Chapter 3 examines the immediate impact of the Russian Revolution, which triggered the proliferation of autocracy during the interwar years. With ample primary sources, the chapter documents how Lenin’s success quickly stimulated a wave of radical-left emulation efforts, especially in Central and Eastern Europe. Driven by cognitive shortcuts, rather than fully rational decision-making, these imitation attempts were precipitous and ill-planned; therefore, they uniformly failed. The chapter investigates the experiences of many countries, especially the Baltic States, Finland, Germany, and Hungary.
Chapter 6 explains how fascism – exceptionally – managed to seize power in crisis-ridden Germany. In this fairly modern society, conservative elites had sufficient clout to undermine liberal democracy, but not enough control to impose authoritarianism and block a fascist upsurge. The chapter explains how Hitler took advantage of these weaknesses and built a party that during the Great Depression quickly drew skyrocketing support. In this crisis, conservative efforts to maintain stability through presidential decree powers or through the imposition of an authoritarian regime failed. For apparent lack of alternatives, the NSDAP (National-Sozialistische Deutsche Arbeiterpartei – National-Socialist German Workers’ Party) eventually gained power, which Hitler immediately used to push toward totalitarianism.
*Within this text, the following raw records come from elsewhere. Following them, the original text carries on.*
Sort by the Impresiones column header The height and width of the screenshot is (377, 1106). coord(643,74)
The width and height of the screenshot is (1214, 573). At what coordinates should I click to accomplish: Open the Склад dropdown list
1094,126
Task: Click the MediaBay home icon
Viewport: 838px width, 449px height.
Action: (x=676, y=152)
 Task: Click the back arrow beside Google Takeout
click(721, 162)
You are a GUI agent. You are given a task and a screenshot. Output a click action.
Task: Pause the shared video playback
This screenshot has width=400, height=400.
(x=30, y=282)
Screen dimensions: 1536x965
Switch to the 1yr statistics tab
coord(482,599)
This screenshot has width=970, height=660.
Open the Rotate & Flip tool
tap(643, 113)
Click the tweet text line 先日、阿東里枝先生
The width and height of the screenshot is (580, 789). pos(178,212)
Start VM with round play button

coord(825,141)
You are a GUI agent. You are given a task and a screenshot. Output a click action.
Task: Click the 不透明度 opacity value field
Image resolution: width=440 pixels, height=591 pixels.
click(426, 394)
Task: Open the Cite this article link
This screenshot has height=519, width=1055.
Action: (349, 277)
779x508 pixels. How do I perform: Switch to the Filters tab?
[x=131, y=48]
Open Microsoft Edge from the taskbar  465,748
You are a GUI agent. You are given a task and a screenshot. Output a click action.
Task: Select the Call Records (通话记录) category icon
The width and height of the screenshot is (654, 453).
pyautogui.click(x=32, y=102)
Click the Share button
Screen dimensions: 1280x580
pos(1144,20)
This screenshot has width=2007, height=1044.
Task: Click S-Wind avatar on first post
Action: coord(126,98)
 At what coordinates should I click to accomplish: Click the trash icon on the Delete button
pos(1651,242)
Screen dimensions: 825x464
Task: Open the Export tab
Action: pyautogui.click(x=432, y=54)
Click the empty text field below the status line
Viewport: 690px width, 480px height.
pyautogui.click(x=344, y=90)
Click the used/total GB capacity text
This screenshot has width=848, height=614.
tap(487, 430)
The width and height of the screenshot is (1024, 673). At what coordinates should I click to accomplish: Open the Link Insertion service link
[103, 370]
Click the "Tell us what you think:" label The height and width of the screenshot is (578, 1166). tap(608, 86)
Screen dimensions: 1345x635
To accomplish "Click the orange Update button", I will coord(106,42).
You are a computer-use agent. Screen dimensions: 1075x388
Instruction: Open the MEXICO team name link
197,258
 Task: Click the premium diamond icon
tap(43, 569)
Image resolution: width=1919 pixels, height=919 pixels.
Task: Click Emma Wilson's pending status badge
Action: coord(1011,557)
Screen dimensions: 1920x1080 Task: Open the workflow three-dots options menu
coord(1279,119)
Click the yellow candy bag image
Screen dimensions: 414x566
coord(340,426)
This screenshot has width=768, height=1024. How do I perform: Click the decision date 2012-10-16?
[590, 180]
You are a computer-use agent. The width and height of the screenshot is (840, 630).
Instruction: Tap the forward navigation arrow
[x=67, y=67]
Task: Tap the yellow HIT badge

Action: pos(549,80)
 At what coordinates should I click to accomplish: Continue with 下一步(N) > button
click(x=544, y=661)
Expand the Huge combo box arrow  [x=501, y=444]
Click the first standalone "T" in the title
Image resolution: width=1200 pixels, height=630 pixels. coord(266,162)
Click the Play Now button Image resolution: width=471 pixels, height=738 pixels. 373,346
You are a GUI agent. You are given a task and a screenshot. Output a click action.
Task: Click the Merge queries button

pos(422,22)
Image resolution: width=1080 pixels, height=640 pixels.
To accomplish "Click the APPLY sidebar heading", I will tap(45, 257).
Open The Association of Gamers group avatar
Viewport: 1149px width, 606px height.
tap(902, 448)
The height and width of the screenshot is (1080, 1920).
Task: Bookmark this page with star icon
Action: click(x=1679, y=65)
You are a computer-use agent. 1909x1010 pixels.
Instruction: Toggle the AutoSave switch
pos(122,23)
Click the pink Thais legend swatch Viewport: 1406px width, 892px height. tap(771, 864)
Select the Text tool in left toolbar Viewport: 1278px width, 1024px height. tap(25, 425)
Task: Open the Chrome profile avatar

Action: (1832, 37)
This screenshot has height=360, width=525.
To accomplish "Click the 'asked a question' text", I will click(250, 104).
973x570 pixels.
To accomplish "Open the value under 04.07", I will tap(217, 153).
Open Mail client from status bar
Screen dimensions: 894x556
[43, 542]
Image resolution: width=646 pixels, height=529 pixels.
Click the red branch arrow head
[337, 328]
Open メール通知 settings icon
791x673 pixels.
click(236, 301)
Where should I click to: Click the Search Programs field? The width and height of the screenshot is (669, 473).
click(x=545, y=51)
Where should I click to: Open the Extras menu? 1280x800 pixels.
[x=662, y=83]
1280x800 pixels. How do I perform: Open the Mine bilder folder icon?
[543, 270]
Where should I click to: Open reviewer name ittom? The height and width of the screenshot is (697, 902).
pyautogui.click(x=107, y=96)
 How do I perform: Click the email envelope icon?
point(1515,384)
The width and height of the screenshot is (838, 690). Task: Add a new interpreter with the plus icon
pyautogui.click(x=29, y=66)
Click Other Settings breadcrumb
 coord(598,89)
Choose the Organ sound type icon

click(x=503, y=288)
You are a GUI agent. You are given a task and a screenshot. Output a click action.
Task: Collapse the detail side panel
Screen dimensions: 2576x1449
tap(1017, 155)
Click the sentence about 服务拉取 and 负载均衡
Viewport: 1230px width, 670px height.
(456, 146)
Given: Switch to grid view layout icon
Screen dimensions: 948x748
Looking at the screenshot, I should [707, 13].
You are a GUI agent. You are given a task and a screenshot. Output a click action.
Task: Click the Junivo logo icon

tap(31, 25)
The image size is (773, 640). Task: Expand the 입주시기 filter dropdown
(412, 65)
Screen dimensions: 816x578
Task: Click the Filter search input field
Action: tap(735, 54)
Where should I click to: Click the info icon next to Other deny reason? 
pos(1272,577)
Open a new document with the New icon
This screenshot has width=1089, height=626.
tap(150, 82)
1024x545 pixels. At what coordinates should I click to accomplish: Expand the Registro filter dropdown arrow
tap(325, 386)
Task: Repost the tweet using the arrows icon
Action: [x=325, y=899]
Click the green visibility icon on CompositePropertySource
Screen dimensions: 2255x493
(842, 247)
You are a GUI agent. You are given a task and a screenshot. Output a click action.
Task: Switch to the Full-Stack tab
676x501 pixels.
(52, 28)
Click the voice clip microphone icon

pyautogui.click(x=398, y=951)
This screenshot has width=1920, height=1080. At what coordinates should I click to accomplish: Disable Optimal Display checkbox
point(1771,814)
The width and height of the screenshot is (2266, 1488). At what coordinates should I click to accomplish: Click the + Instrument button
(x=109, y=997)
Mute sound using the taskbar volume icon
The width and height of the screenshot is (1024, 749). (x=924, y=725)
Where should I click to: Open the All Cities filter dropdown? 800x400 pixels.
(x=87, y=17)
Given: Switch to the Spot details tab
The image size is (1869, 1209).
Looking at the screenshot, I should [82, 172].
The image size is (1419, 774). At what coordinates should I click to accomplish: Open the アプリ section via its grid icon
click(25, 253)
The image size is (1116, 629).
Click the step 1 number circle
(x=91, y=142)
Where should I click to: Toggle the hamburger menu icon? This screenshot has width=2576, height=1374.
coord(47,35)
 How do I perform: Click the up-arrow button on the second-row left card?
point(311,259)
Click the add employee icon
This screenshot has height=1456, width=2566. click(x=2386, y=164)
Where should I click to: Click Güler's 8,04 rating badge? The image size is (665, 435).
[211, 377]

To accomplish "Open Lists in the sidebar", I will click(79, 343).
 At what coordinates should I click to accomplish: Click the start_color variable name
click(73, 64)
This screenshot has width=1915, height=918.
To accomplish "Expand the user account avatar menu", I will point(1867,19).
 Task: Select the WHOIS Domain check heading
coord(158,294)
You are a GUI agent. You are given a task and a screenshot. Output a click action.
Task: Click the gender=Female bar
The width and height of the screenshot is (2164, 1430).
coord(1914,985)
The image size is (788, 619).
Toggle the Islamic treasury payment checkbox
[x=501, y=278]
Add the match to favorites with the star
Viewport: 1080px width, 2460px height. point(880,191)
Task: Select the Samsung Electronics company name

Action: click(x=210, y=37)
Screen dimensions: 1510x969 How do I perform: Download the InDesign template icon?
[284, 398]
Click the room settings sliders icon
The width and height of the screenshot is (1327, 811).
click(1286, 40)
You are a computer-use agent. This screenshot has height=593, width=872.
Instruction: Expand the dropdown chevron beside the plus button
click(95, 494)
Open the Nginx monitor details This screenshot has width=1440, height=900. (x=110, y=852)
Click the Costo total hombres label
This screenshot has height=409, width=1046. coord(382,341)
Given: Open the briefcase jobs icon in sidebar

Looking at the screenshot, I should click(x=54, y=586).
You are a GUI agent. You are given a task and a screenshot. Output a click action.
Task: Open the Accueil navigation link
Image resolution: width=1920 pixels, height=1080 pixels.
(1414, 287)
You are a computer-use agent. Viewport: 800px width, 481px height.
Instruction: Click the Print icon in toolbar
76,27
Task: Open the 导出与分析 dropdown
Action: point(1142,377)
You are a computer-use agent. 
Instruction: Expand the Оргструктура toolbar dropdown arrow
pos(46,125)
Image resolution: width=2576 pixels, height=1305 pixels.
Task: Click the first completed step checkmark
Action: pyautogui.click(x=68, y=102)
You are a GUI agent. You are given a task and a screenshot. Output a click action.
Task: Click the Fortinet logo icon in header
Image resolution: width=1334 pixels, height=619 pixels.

Chapter 5 explains why in the eyes of many status-quo defenders, the quick and decisive defeat of Communists’ early efforts to replicate the Russian Revolution did not reliably guarantee sociopolitical stability. The main reasons were that Communism managed to survive in Russia and that Lenin’s disciples eagerly proselytized, organized, and agitated across the globe. As the world-revolutionary threat kept looming, mainstream sectors remained fearful and searched for stronger protection than liberal democracy seemed to guarantee. In this setting, fascism emerged as an attractive regime model that could reliably protect against Communism. Therefore, fascism held enormous appeal across the globe as well. In fact, Mussolini's takeover of power in Italy stimulated several imitation efforts, which – like the Communist replication attempts examined in Chapter 3 – uniformly failed as well.